Most of Processing’s drawing functions have a 3-dimensional equivalent.

Functions like line() are called “overloaded” because there are two sets of parameters you could possibly pass to it. Processing knows only by the number and type of values you pass it whether to select the 2D or 3D version.
RENDERING MODE

size() does more than determine the size of the sketch. It also determines whether you’re drawing 2-dimensionally or 3-dimensionally.

Default Java2D renderer.

size( 700, 400 );
size( 700, 400, JAVA2D );

Processing’s 2D renderer.

size( 700, 400, P2D );

Processing’s 3D renderer. Enables 3D support.

size( 700, 400, P3D );

Processing’s OpenGL renderer. This requires importing the OpenGL library.

size( 700, 400, OPENGL );

## Some Three-Dimensional Graphics

Getting started in 3D is just a matter of looking at the Processing API for functions that include z values.

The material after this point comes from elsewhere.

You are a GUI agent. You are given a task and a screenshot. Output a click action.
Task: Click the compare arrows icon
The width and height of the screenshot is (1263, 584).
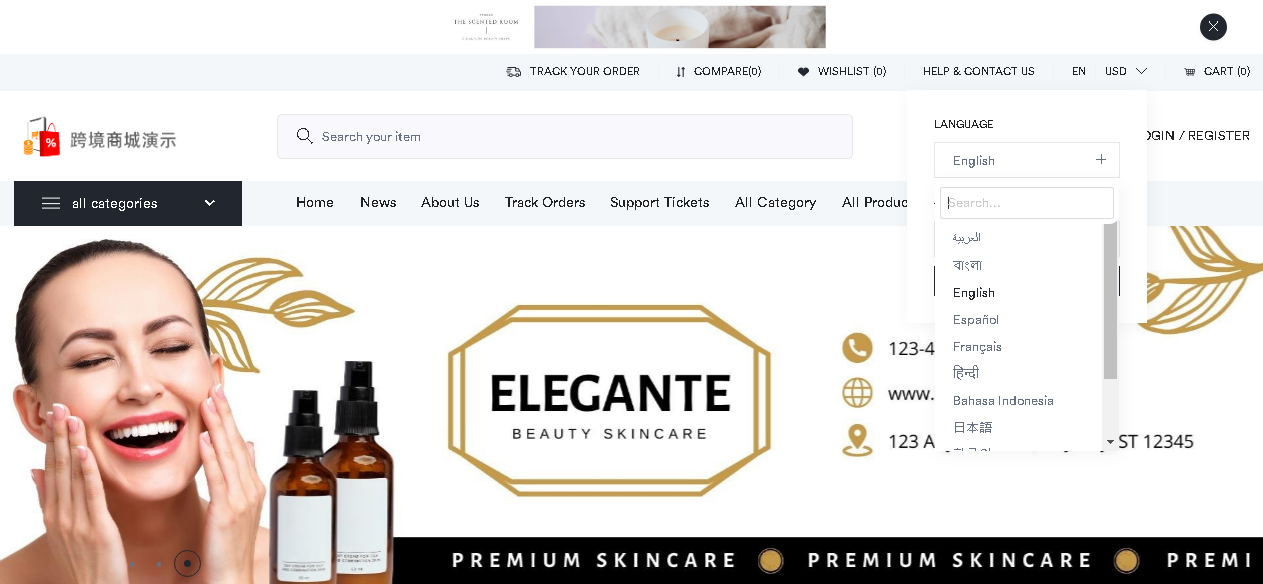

Just specify more coordinates for the 3D versions of each function.

line( x1, y1, z1, x2, y2, z2 );
vertex( x1, y1, z1 );

### Coordinates

In the default coordinate system, negative z-values go away from you, and positive ones go toward you.

### Form and Shape

From this point on, the challenge becomes how to represent form through computational means, through the mathematical and logical relationships that can be established by code.

Lines and depth.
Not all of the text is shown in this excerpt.